### Problem to solve
The whole listing below should be duplicated exactly, with nothing left out.
◇ ◇ ◇ ◇
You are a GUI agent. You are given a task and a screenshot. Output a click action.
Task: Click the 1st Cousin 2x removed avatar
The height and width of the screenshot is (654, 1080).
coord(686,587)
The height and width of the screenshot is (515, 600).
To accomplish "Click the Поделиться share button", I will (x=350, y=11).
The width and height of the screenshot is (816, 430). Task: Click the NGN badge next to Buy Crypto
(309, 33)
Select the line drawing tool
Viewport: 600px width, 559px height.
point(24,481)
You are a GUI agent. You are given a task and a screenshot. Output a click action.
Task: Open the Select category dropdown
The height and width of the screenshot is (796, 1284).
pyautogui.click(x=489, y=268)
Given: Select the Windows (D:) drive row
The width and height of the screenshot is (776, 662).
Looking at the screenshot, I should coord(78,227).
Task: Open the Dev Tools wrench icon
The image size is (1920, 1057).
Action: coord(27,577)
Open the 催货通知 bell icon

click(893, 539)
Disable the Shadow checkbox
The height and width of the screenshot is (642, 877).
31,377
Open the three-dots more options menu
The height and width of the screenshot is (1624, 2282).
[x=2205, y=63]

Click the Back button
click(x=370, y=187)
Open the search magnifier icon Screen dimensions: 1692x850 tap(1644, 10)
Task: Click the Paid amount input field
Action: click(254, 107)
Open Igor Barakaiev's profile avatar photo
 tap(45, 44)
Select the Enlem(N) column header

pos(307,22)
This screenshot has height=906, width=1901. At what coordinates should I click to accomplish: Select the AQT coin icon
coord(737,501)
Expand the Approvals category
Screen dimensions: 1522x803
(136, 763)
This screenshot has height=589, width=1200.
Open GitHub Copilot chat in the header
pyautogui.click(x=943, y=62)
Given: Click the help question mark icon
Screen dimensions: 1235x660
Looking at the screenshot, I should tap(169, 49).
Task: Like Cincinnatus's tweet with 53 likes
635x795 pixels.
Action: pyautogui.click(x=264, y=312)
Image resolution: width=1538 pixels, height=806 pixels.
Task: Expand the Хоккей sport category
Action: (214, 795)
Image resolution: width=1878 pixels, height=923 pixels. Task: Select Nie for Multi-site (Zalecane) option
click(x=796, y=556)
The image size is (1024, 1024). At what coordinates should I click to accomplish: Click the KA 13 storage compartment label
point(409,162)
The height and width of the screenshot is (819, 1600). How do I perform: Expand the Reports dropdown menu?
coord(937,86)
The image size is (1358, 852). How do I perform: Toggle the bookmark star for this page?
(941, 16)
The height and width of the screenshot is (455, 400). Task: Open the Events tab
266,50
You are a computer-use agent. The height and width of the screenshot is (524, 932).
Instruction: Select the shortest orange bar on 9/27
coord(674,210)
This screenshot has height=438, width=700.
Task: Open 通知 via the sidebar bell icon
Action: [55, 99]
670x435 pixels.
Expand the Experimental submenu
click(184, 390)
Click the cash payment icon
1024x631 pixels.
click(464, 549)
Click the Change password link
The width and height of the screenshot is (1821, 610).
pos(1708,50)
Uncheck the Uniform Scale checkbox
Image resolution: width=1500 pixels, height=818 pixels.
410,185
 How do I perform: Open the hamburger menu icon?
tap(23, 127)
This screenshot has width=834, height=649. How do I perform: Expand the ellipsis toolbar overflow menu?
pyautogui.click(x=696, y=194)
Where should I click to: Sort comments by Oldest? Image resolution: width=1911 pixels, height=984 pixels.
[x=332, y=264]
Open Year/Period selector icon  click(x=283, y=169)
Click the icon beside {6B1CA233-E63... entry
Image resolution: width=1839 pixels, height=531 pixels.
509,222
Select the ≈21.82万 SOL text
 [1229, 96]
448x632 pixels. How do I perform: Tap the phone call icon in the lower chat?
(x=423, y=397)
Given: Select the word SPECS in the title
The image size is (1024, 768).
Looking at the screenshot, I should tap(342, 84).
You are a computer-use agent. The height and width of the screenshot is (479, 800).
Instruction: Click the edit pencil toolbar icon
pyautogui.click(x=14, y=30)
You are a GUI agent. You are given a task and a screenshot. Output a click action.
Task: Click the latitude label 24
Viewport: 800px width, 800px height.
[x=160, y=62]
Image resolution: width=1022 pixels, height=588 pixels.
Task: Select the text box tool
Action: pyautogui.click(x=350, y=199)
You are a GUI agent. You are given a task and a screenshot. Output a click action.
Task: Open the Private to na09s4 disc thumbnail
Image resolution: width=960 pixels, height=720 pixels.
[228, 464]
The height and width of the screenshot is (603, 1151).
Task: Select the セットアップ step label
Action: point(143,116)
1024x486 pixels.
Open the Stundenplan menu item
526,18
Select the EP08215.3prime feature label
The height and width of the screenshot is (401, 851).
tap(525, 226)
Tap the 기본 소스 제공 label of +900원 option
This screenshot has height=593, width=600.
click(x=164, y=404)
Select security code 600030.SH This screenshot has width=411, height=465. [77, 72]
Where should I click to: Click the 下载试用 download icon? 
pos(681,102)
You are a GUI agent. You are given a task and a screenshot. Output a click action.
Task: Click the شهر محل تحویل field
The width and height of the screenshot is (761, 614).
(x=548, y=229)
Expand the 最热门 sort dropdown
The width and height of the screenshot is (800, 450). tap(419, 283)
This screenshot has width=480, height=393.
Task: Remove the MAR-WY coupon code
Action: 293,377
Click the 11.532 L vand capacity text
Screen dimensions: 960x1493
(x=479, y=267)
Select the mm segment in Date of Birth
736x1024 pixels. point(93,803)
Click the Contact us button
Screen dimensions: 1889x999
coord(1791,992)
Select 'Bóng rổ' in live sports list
◇ ◇ ◇ ◇
### Finished exercise
You are a GUI agent. You are given a task and a screenshot. Output a click action.
Task: Click the 1st Cousin 2x removed avatar
The height and width of the screenshot is (654, 1080).
coord(686,587)
The height and width of the screenshot is (515, 600).
To accomplish "Click the Поделиться share button", I will (x=350, y=11).
The width and height of the screenshot is (816, 430). Task: Click the NGN badge next to Buy Crypto
(309, 33)
Select the line drawing tool
Viewport: 600px width, 559px height.
point(24,481)
You are a GUI agent. You are given a task and a screenshot. Output a click action.
Task: Open the Select category dropdown
The height and width of the screenshot is (796, 1284).
pyautogui.click(x=489, y=268)
Given: Select the Windows (D:) drive row
The width and height of the screenshot is (776, 662).
Looking at the screenshot, I should coord(78,227).
Task: Open the Dev Tools wrench icon
The image size is (1920, 1057).
Action: coord(27,577)
Open the 催货通知 bell icon

click(893, 539)
Disable the Shadow checkbox
The height and width of the screenshot is (642, 877).
31,377
Open the three-dots more options menu
The height and width of the screenshot is (1624, 2282).
[x=2205, y=63]

Click the Back button
click(x=370, y=187)
Open the search magnifier icon Screen dimensions: 1692x850 tap(1644, 10)
Task: Click the Paid amount input field
Action: click(254, 107)
Open Igor Barakaiev's profile avatar photo
 tap(45, 44)
Select the Enlem(N) column header

pos(307,22)
This screenshot has height=906, width=1901. At what coordinates should I click to accomplish: Select the AQT coin icon
coord(737,501)
Expand the Approvals category
Screen dimensions: 1522x803
(136, 763)
This screenshot has height=589, width=1200.
Open GitHub Copilot chat in the header
pyautogui.click(x=943, y=62)
Given: Click the help question mark icon
Screen dimensions: 1235x660
Looking at the screenshot, I should tap(169, 49).
Task: Like Cincinnatus's tweet with 53 likes
635x795 pixels.
Action: pyautogui.click(x=264, y=312)
Image resolution: width=1538 pixels, height=806 pixels.
Task: Expand the Хоккей sport category
Action: (214, 795)
Image resolution: width=1878 pixels, height=923 pixels. Task: Select Nie for Multi-site (Zalecane) option
click(x=796, y=556)
The image size is (1024, 1024). At what coordinates should I click to accomplish: Click the KA 13 storage compartment label
point(409,162)
The height and width of the screenshot is (819, 1600). How do I perform: Expand the Reports dropdown menu?
coord(937,86)
The image size is (1358, 852). How do I perform: Toggle the bookmark star for this page?
(941, 16)
The height and width of the screenshot is (455, 400). Task: Open the Events tab
266,50
You are a computer-use agent. The height and width of the screenshot is (524, 932).
Instruction: Select the shortest orange bar on 9/27
coord(674,210)
This screenshot has height=438, width=700.
Task: Open 通知 via the sidebar bell icon
Action: [55, 99]
670x435 pixels.
Expand the Experimental submenu
click(184, 390)
Click the cash payment icon
1024x631 pixels.
click(464, 549)
Click the Change password link
The width and height of the screenshot is (1821, 610).
pos(1708,50)
Uncheck the Uniform Scale checkbox
Image resolution: width=1500 pixels, height=818 pixels.
410,185
 How do I perform: Open the hamburger menu icon?
tap(23, 127)
This screenshot has width=834, height=649. How do I perform: Expand the ellipsis toolbar overflow menu?
pyautogui.click(x=696, y=194)
Where should I click to: Sort comments by Oldest? Image resolution: width=1911 pixels, height=984 pixels.
[x=332, y=264]
Open Year/Period selector icon  click(x=283, y=169)
Click the icon beside {6B1CA233-E63... entry
Image resolution: width=1839 pixels, height=531 pixels.
509,222
Select the ≈21.82万 SOL text
 [1229, 96]
448x632 pixels. How do I perform: Tap the phone call icon in the lower chat?
(x=423, y=397)
Given: Select the word SPECS in the title
The image size is (1024, 768).
Looking at the screenshot, I should tap(342, 84).
You are a computer-use agent. The height and width of the screenshot is (479, 800).
Instruction: Click the edit pencil toolbar icon
pyautogui.click(x=14, y=30)
You are a GUI agent. You are given a task and a screenshot. Output a click action.
Task: Click the latitude label 24
Viewport: 800px width, 800px height.
[x=160, y=62]
Image resolution: width=1022 pixels, height=588 pixels.
Task: Select the text box tool
Action: pyautogui.click(x=350, y=199)
You are a GUI agent. You are given a task and a screenshot. Output a click action.
Task: Open the Private to na09s4 disc thumbnail
Image resolution: width=960 pixels, height=720 pixels.
[228, 464]
The height and width of the screenshot is (603, 1151).
Task: Select the セットアップ step label
Action: point(143,116)
1024x486 pixels.
Open the Stundenplan menu item
526,18
Select the EP08215.3prime feature label
The height and width of the screenshot is (401, 851).
tap(525, 226)
Tap the 기본 소스 제공 label of +900원 option
This screenshot has height=593, width=600.
click(x=164, y=404)
Select security code 600030.SH This screenshot has width=411, height=465. [77, 72]
Where should I click to: Click the 下载试用 download icon? 
pos(681,102)
You are a GUI agent. You are given a task and a screenshot. Output a click action.
Task: Click the شهر محل تحویل field
The width and height of the screenshot is (761, 614).
(x=548, y=229)
Expand the 最热门 sort dropdown
The width and height of the screenshot is (800, 450). tap(419, 283)
This screenshot has width=480, height=393.
Task: Remove the MAR-WY coupon code
Action: 293,377
Click the 11.532 L vand capacity text
Screen dimensions: 960x1493
(x=479, y=267)
Select the mm segment in Date of Birth
736x1024 pixels. point(93,803)
Click the Contact us button
Screen dimensions: 1889x999
coord(1791,992)
Select 'Bóng rổ' in live sports list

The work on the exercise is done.